Tu as proposé avec La Sonde et la Taille une dernière aventure du roi Conan, vieillissant mais toujours puissant. D’où t’es venue l’idée de reprendre ce héros mondialement connu ? Et n’est-ce pas un peu stressant de se retrouver face aux critiques des fans du Cimmérien ?

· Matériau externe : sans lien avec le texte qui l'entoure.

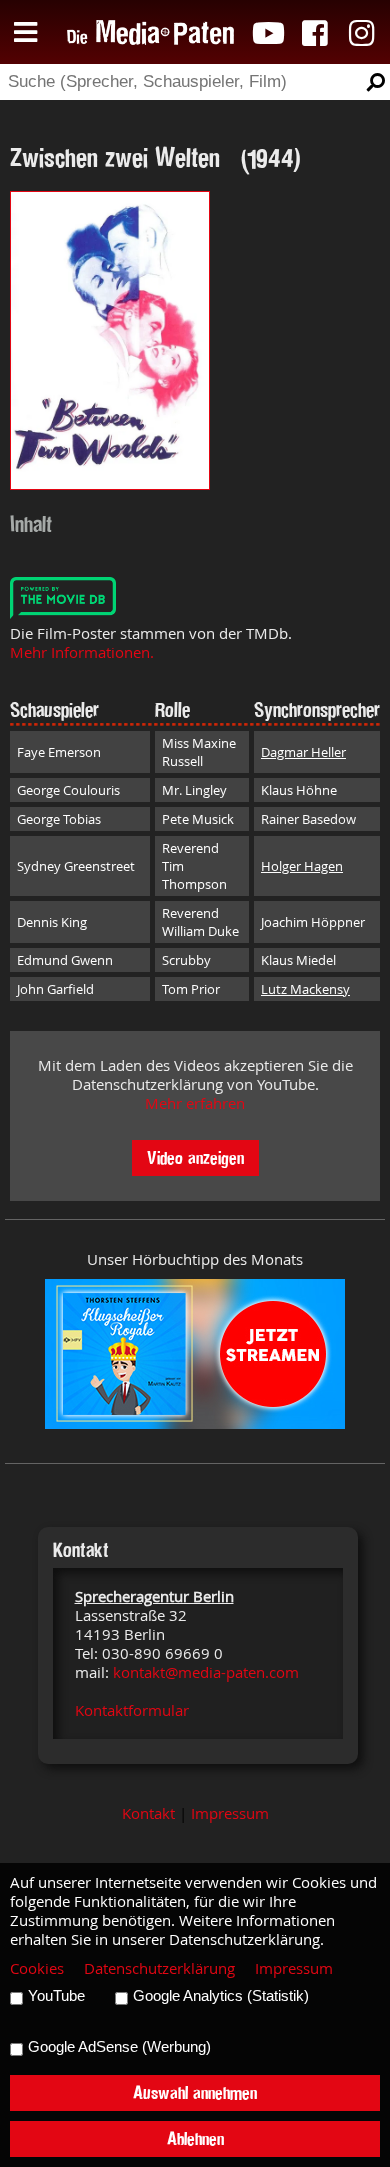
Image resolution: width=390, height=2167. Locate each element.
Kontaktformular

L’idée m’est venue après avoir constaté un fait très simple, mais qui me pose problème évidemment en tant qu’auteur de romans fantastiques : la littérature fantastique ne se vend pas bien en France. La fantasy, elle, se vend très bien. J’ai donc décidé d’écrire un texte de fantasy, ce qui était loin d’être évident pour moi, car, 1/la concurrence est rude, 2/ c’est un genre avec lequel je n’étais pas forcément à l’aise, 3/ il fallait que je trouve un sujet qui corresponde à ce que j’aime faire en fantastique horrifique, c’est-à-dire pousser tous les curseurs du genre à fond. L’hypothèse d’une relecture de Conan s’est présentée assez vite, car l’univers de Howard me permettait de travailler sur des thèmes qui me tiennent à cœur, celui de la violence notamment. A partir de là, j’ai lâché totalement les rênes, c’est-à-dire que je n’ai réfléchi ni à la façon dont les fans de Conan pourraient recevoir le bouquin (de toute façon n’importe quel hommage ou relecture est fondamentalement casse-gueule), ni aux filtres que je devrais éventuellement mettre en place ou aux susceptibilités que je devrais ménager. Si on commence à écrire un livre dans l’optique de ce qu’en attend le lecteur, à mon avis, on se coupe de ce qui fait tout le plaisir d’écrire, c’est-à-dire livrer de soi. C’est pourquoi je suis extrêmement reconnaissant envers Gilles Dumay d’avoir décidé de publier ce texte, d’autant qu’il y a des années que je voulais travailler avec lui.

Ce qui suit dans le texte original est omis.